Science Archives in the 21st Century
The typical sequence of events in data archiving is with a mission getting flown; the data being returned to and analyzed by the team; the data being cleaned up; and finally, the data being archived. It is our belief that this chain of events is fundamentally flawed since the act of archiving data is often not an integral part of the mission. Furthermore, the people most knowledgeable about the data have generally moved on to the next mission and the archiving of data is an afterthought, if even thought about at all. Cleaning and validating data are costprohibitive as well as resource intensive in terms of labor and computing hardware. If done at the end of missions, money is often so tight that there is little incentive to continue with an archive. Furthermore, space physicists have their own ways of handling data resulting in difficulty for interested observers outside the mission.
These dilemmas can be resolved by making the data used by the instrument team identical to the one that is to be archived. To achieve this, we must develop an ideal data format that is: usable by an instrument team, usable by an archival site, and usable by future scientists analyzing the data. In our framework terminology, what the provider uses for their needs should be identical to what is packaged as a submission information package (SIP) and submitted to archival storage.
Standardizing on a single data format can be achieved by first agreeing to a standard meta-data such as what the SPASE group is doing. The next step is for the space science community to develop a new standard data storage format to which others can agree to use.
The advantages of this approach allow others to develop value added services such as what the virtual observatories are doing as well as allowing instrument teams to continue creating valuable data products throughout the life of the mission that are immediately able to be archived.

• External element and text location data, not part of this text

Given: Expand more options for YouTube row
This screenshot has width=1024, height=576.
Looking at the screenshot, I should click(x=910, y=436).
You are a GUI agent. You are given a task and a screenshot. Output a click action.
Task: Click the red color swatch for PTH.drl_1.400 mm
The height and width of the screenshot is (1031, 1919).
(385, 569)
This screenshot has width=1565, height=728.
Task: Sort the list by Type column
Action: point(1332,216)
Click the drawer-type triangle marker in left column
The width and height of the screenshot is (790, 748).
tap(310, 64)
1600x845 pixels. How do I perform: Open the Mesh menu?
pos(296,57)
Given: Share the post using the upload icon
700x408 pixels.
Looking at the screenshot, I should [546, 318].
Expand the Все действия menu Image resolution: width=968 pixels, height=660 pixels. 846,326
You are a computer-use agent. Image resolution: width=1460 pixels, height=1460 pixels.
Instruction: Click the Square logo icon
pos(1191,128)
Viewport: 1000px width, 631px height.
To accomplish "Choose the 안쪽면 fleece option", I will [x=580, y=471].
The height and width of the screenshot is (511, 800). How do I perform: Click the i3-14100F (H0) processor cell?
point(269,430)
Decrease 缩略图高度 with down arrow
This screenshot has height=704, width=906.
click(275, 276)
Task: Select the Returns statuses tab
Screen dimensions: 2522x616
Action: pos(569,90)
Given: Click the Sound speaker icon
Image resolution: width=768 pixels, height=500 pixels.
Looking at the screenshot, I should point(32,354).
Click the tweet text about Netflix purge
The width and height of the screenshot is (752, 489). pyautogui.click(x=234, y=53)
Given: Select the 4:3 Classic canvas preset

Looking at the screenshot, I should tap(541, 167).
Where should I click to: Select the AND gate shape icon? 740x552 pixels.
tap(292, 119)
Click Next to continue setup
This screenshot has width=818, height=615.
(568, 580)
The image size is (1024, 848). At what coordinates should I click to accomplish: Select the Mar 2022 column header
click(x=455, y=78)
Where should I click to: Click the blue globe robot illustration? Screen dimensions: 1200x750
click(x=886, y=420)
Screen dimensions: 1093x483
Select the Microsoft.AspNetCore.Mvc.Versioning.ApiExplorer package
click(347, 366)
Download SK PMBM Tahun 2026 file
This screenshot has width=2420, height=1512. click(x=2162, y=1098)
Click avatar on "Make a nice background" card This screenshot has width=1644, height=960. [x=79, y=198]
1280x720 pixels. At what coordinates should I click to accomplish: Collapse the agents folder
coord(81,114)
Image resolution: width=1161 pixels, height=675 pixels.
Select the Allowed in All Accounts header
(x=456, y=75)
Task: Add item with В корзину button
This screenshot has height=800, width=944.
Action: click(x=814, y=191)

With this approach, the data is immediately usable to both the instrument team and the general space science community, and will continue to be useful past the life of the mission.
Every instrument group is already defining and distributing data products. However, using a standards based approach, more value added services will become available to the community, thus making the incentive to work with standards easier. As a result, there will be a rich set of tools available to aid the data investigator and data manager alike.
The real challenge is to define what this ideal data storage format would look like. At SwRI, we have developed a data storage format and know some of the challenges of developing a generic data storage format. We know now what we would do differently and what types of things we feel have been done correctly. We plan to discuss what steps can be taken in the future to ensure quality data archives for the entire space science community.